Well, the result is fine BUT even though I create a new task for each dice the program runs single threaded.
Multithreaded would be reasonable to simulate "millions" of rerolls with 6 or more dice as the time to finish will grow rapidly.
I read several examples from msdn that all indicate that there should be several tasks running simultanously.
Can someone please give me a hint, why this code does not utilize many threads / cores? (Not even, when I try to run it for 400 dice at once and 10 Million rerolls)
At first I initialize the jagged Array that stores the results. 1st dimension: 1 Entry per dice, the second dimension will be the distribution of eyes rolled with each dice.
Next I create an array of tasks that each return an array of results (the second dimension, as described above)
Each of these arrays has 6 entries that represent eachs side of a laplace W6 dice.

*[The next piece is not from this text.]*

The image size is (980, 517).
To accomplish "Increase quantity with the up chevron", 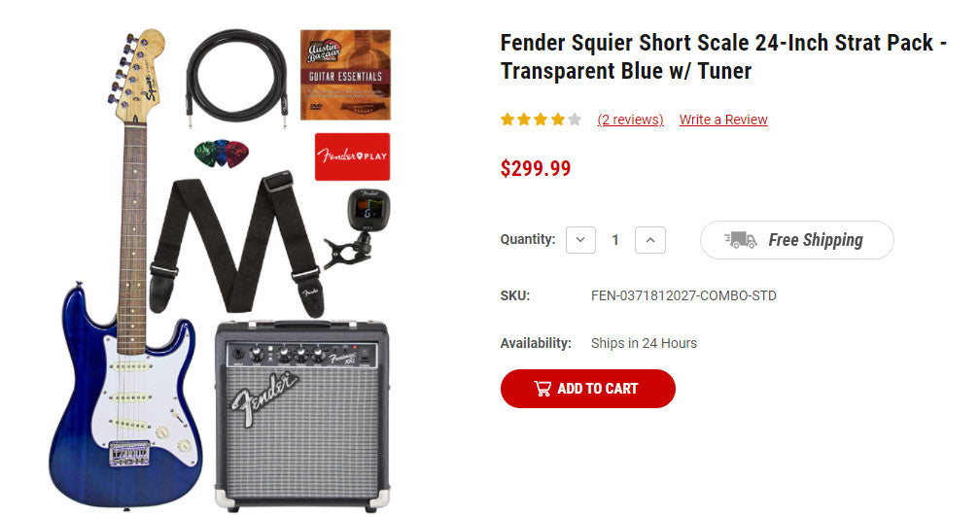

If the dice roll results in 1 eye the first entry [0] is increased by +1. So you can visualize how often each value has been rolled.
Then I use a plain for-loop to start all threads. There is no indication to wait for a thread until all are started.
At the end I wait for all to finish and sum up the results. It does not make any difference if change
Task.WaitAll(tasks); to
Task.WhenAll(tasks);
Again my quation: Why doesn't that code utilize more than one core of my CPU? What do I have to change?
Thanks in advance!
Here's the code:
private void buttonStart_Click(object sender, RoutedEventArgs e)
{
int tries = 1000000;
int numberofdice = 20 ;
int numberofsides = 6; // W6 = 6
var rnd = new Random();
int[][] StoreResult = new int[numberofdice][];
for (int i = 0; i < numberofdice; i++)
{
StoreResult[i] = new int[numberofsides];
}
Task<int[]>[] tasks = new Task<int[]>[numberofdice];
for (int ctr = 0; ctr < numberofdice; ctr++)
{
tasks[ctr] = Task.Run(() =>
{
int newValue = 0;
int[] StoreTemp = new int[numberofsides]; // Array that represents how often each value appeared
for (int i = 1; i <= tries; i++) // how often to roll the dice
{
newValue = rnd.Next(1, numberofsides + 1); // Roll the dice; UpperLimit for random int EXCLUDED from range
StoreTemp[newValue-1] = StoreTemp[newValue-1] + 1; //increases value corresponding to eyes on dice by +1
}
return StoreTemp;
});
StoreResult[ctr] = tasks[ctr].Result; // Summing up the individual results for each dice in an array
}
Task.WaitAll(tasks);
// do something to visualize the results - not important for the question
}
}

The issue here is tasks[ctr].Result. The .Result portion itself waits for the function to complete before storing the resulting int array into StoreResult. Instead, make a new loop after Task.WaitAll to get your results.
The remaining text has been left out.